Going down the data below, set down exactly the line with "Where should I click to: Tap" and each line after it through the line with "You are a computer-use agent. 650x365 pixels."; no other lines.
*** Opening DATA FOR THIS TASK ***
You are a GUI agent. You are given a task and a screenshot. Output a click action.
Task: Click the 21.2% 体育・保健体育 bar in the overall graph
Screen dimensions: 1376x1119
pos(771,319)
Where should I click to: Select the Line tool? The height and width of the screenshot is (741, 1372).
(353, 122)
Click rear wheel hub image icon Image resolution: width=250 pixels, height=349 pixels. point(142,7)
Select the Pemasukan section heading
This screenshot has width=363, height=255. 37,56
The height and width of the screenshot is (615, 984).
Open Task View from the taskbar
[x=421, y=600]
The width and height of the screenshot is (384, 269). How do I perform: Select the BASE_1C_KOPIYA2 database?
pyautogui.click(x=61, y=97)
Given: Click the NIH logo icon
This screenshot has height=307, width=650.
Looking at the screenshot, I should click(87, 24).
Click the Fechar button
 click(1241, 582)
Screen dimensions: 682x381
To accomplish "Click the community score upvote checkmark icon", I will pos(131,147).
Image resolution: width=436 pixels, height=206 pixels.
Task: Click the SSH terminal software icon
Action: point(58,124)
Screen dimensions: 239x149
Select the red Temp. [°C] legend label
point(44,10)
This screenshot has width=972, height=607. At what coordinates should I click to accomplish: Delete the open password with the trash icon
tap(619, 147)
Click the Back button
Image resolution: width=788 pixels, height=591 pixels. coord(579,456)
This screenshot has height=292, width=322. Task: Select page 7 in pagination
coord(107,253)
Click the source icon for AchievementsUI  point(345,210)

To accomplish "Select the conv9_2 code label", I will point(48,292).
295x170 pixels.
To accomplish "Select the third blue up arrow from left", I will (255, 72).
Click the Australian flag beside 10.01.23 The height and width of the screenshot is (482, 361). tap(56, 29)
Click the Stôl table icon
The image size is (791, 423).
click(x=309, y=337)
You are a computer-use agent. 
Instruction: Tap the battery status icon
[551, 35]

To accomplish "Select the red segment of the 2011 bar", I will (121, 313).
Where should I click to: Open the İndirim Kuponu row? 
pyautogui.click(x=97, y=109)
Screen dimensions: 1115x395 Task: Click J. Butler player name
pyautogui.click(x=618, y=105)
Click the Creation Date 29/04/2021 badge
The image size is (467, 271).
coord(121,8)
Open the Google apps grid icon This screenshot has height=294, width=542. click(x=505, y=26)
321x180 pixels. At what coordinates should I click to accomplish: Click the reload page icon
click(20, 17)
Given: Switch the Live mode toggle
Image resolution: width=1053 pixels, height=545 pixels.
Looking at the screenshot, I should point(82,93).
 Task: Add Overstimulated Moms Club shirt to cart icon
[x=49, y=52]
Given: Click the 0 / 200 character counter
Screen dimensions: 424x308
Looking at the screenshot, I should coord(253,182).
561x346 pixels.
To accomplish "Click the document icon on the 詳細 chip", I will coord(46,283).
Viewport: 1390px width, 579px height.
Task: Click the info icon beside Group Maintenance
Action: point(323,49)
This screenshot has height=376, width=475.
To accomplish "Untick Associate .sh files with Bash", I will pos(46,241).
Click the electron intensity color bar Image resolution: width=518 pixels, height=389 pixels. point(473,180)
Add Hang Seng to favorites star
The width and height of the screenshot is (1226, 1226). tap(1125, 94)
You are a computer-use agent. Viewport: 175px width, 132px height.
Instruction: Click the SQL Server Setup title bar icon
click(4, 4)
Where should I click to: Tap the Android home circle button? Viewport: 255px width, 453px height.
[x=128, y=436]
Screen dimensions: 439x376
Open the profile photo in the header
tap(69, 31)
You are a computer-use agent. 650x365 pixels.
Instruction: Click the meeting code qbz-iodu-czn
*** Closing DATA FOR THIS TASK ***
RESULT
Where should I click to: Tap the Android home circle button? Viewport: 255px width, 453px height.
[x=128, y=436]
Screen dimensions: 439x376
Open the profile photo in the header
tap(69, 31)
You are a computer-use agent. 650x365 pixels.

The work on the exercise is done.